How to complete this task | Please copy the Military Merit Medal excerpt word for word, taking everything from "- heroic or" down to "accomplished with distinction.".

Page excerpt |

* * * *

The Military Merit Medal (MMM) is a military decoration of the Armed Forces of the Philippines, awarded for heroic achievement or meritorious service during, or in support of military action against an enemy.

Instituted in 1946, the MMM is considered as one of the first awards uniquely created for the military forces of the newly independent Philippine nation, as other military awards (such as the Medal of Valor, the Distinguished Conduct Star, and the Distinguished Service Star) were created during the Insular, and Commonwealth eras.

==Requirements==
For a military service personnel member to be eligible for the MMM, they must have:

- heroic or meritorious achievement for service not involving participation in combat, in connection with military operations against an enemy of the Philippines (the required achievement is less than that which is required for the awarding of the Distinguished Service Star)
- a single act of meritorious service either in a duty responsibility, or in direct support of military operations

The cited achievement or service is to be accomplished with distinction.

It may also be awarded posthumously to members of the AFP who are killed in action by an enemy after having performed meritorious service to the AFP in any capacity.

=== Interim Award of Lesser Category ===
The MMM is one of the two awards explicitly identified by the AFP as an "interim award of lesser category" (the other being the Distinguished Service Star), which means that a recipient who is under review of being recommended for the conferment of the Gold Cross (or lower) shall be given an MMM ad interim and shall be cancelled once the higher award had been approved for conferment.

* * * *

Stored data |
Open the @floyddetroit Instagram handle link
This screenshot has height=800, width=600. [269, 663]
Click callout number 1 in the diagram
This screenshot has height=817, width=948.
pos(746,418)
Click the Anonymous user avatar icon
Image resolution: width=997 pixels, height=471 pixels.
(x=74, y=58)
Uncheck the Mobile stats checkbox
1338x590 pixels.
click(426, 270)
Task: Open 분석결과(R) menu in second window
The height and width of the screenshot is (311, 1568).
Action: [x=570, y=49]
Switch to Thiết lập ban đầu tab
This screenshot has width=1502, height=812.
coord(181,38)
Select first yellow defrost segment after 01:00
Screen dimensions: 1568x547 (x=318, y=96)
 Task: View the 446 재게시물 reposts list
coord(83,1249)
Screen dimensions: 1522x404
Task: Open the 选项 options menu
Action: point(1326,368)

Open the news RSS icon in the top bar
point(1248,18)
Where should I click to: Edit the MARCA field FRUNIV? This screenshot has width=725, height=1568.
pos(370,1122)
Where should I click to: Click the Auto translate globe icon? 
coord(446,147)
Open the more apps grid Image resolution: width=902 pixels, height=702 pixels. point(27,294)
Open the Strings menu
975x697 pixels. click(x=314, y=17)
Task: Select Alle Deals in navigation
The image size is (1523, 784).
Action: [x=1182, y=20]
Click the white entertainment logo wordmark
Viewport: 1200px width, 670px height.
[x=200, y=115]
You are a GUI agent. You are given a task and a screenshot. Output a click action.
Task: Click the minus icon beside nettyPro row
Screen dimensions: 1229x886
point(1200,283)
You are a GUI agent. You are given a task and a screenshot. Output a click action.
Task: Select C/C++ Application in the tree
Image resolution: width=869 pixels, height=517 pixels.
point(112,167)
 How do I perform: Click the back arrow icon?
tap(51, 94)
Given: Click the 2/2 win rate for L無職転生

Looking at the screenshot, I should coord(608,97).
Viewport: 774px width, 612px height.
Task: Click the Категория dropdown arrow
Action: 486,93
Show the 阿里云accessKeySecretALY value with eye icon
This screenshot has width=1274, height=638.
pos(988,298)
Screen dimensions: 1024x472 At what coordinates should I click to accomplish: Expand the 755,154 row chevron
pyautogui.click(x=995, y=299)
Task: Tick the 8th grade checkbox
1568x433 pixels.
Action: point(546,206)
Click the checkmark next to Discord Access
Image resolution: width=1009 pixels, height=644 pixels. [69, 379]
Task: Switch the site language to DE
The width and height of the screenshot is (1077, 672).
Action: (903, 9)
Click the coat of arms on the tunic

* * * *

Solution for this problem |
- heroic or meritorious achievement for service not involving participation in combat, in connection with military operations against an enemy of the Philippines (the required achievement is less than that which is required for the awarding of the Distinguished Service Star)
- a single act of meritorious service either in a duty responsibility, or in direct support of military operations

The cited achievement or service is to be accomplished with distinction.